Listed entries Block Start

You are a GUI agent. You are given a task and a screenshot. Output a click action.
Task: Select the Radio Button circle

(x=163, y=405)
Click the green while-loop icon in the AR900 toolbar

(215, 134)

Listed entries Block End

§ Problem to solve
Could you output every record above exactly as written?

§ Result
You are a GUI agent. You are given a task and a screenshot. Output a click action.
Task: Select the Radio Button circle

(x=163, y=405)
Click the green while-loop icon in the AR900 toolbar

(215, 134)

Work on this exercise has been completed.